Police roundup

  • Today at Cato, all-day “Policing in America” conference, watch online; also check out recent Cato podcasts with Caleb Brown on the power of cop unions [Derek Cohen] and law enforcement drones [Connor Boyack];
  • Despite recently enacted New Mexico law ending civil asset forfeiture, Albuquerque goes right on seizing residents’ cars [C.J. Ciaramella, BuzzFeed] Tulsa DA warns that asset forfeiture reform will bring headless bodies swinging from bridges [Radley Balko]
  • Through court orders and settlements, Justice Department has seized control of the practices of police departments around the country. How has that worked? [Washington Post]
  • Punishing the buyers: “The Nordic model for prostitution is not the solution — it’s the problem” [Stuart Chambers, National Post]
  • “Plaintiff Wins $57,000 Settlement Over False Gravity Knife Arrest” [Jon Campbell, Village Voice] Will Republicans block reform of New York’s notorious knife law? [Glenn Reynolds, Instapundit] Second Circuit on standing to sue by knife owners;
  • Union-backed bill had Republican sponsor: “Bill shielding identities of police who use force passes Pennsylvania House” [Watchdog]
  • Federalist Society convention breakout session on “Ferguson, Baltimore, and Criminal Justice Reform” resulted in fireworks [YouTube; Tim Lynch, Cato]

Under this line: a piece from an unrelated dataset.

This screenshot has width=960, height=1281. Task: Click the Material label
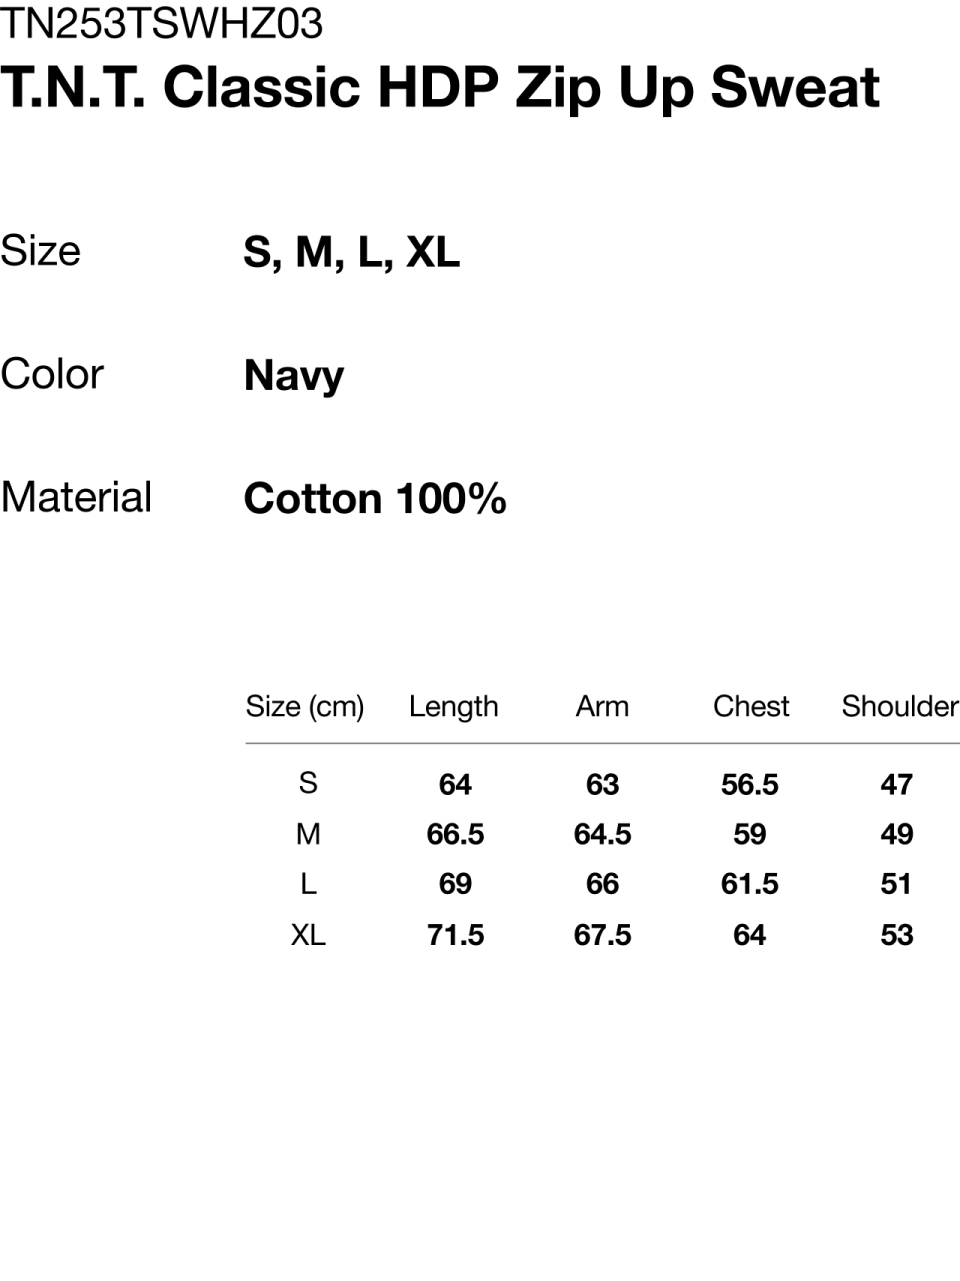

  • Since the state has eliminated the authority for the civil forfeiture program, what legal authority does the city of Albuquerque have for continuing with seizures? In the absence of legal authority, aren’t the police just engaged in grand theft?

  • http://ij.org/report/policing-for-profit/

    Police take more than all burglary combined. Organized crime has always has the protection of the police. Now cops have learned to cut out the middle man.

  • I agree with Walter on what constitutes abuse of civil forfeiture, with one big exception– cars used for dangerous driving, especially by drivers already under restrictions. Owners should not lend their cars to bad drivers. If a bad borrower gets the car forfeited, the owner can be compensated with a default judgment against the borrower for the full value of the car. Alternatively, he could get the car back by getting the borrower jailed as a thief.

    I emphatically oppose civil forfeiture of cars for non-safety reasons eg enforcing prohibition laws.

    • I emphatically oppose civil forfeiture (full stop).

      Civil forfeiture is per se an abuse.

    • Hugo,
      What legal standard of ‘bad driver’ do you propose. Because the state already had a well defined path of testing and licensure. [even if driving tests seem a big porous for the unskilled to still pass]

      If they hold a license at the time of borrowing a car, then they are a legal driver, good enough for the State (and therefore not legally Bad). If they then commit bad acts while driving, they are still a licensed driver during the commission of bad driving acts.
      If their license is subsequently suspended or revoked, it is not retroactive. Their license was still fully in force at the time of their bad acts.

      Forfeiture is just theft, dressed up to pass judgement of those who believe that forfeiture will never come to their door.